驚きはコサイン変換が機能すること自体ではなく(コサイン変換は画像圧縮の基盤です)、比較的単純なブロックベースのコサインフィルタが、画像をマルチスケールに見る点でしばしば称賛される精緻に調整されたウェーブレットを上回ったことです。著者らは鍵は変換そのものではなく、その使い方にあると主張します。彼らのウェーブレット手法は画像全体に対して一つのグローバルな決定ルールを適用するため、わずかだが実在する構造がノイズと誤認されて消えてしまうことがあります。対照的にブロックベースのコサイン法は局所的な近傍に適応します:重なり合う各パッチを解析・清掃し、それを隣接パッチと柔らかくブレンドします。この局所的な視点は微細な解剖学的詳細を保持しつつ粒状ノイズを削減するのに役立ち、重なりが通常ブロック法に生じるブロック状アーティファクトを避けます。

今後のスキャンに与える意味

臨床医や画像工学者にとっての中心的な結論は、方法の設計—特に局所処理と全体処理の違い—が「ウェーブレット」対「フーリエ」という選択よりも重要になり得るということです。この管理された研究では、局所化されたコサインベースのフィルタが広範なウェーブレット手法群よりも複数の現実的なノイズ種に対してよりクリーンなCT画像を提供し、計算時間はわずかに増えるにとどまりました。これは、実用的でディープラーニングに依存しないノイズ除去を求める病院や装置メーカーが、ブロックベースの周波数法やその局所性を取り入れたハイブリッドに傾くべきことを示唆しています。最終的に、こうしたアルゴリズム設計の利得は明快です:低線量または短時間のスキャンでより鮮明な画像が得られ、微妙な病変の兆候がノイズに埋もれる可能性が低くなることです。

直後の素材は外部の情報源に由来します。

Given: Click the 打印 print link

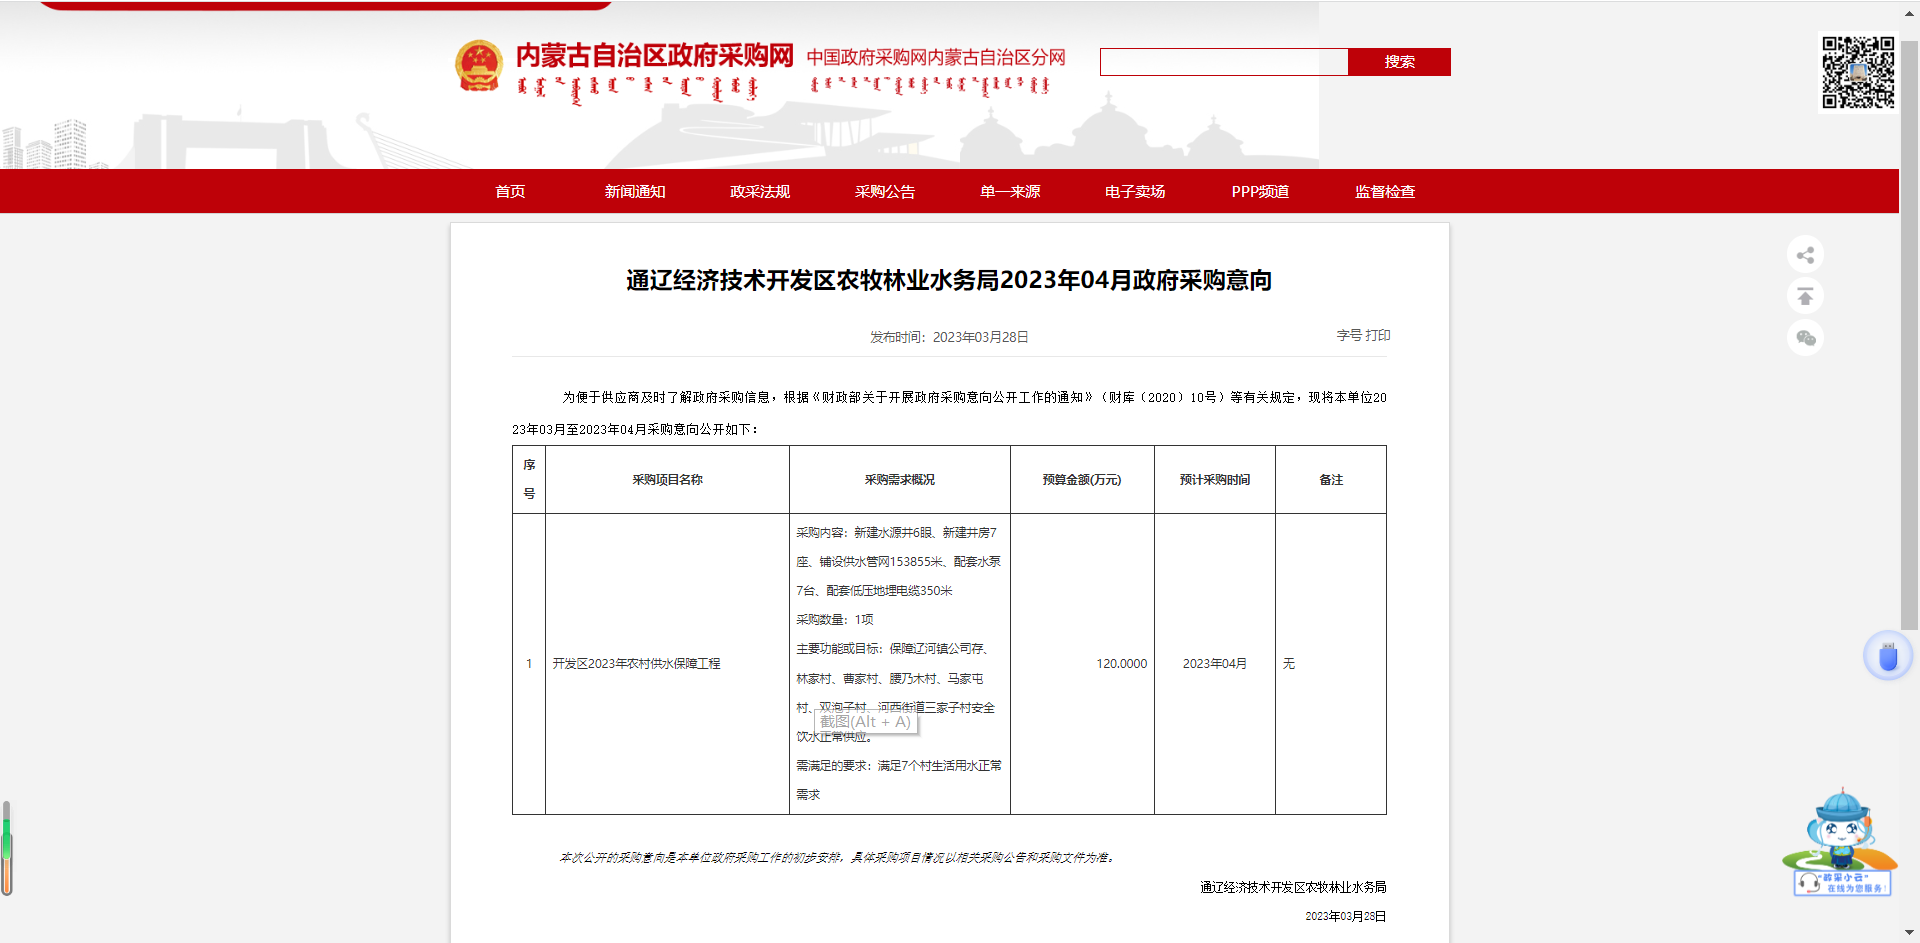Looking at the screenshot, I should [1378, 335].
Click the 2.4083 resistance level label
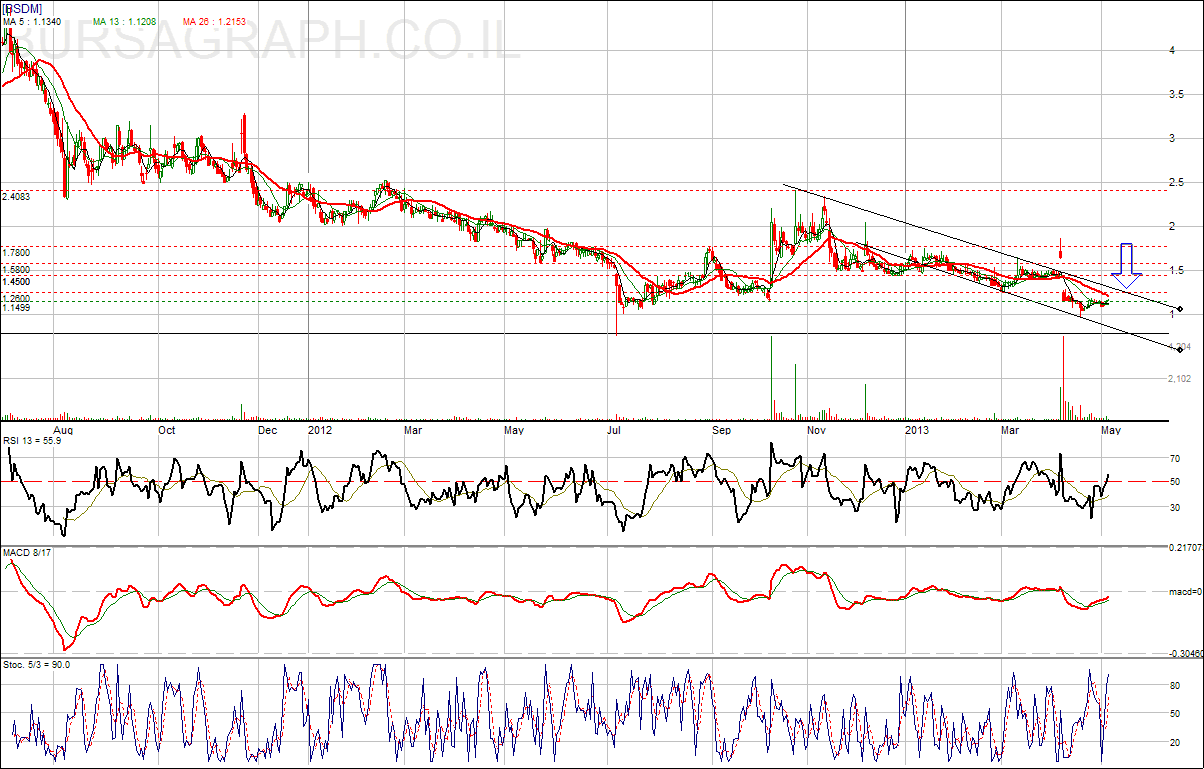The width and height of the screenshot is (1204, 769). (17, 197)
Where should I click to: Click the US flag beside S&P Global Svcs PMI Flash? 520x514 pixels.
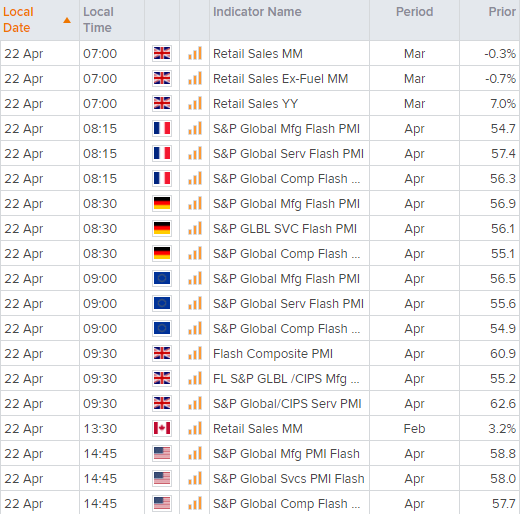[x=162, y=478]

引用: Saif, M.A., Mughalles, B.M. & Loqman, I.G.H. Comparative study of wavelet transform and Fourier domain filtering for medical image denoising. Sci Rep 16, 10145 (2026). https://doi.org/10.1038/s41598-026-40594-4

キーワード: 医用画像のノイズ除去, CT撮影, ウェーブレット変換, 離散コサイン変換, 画像ノイズ低減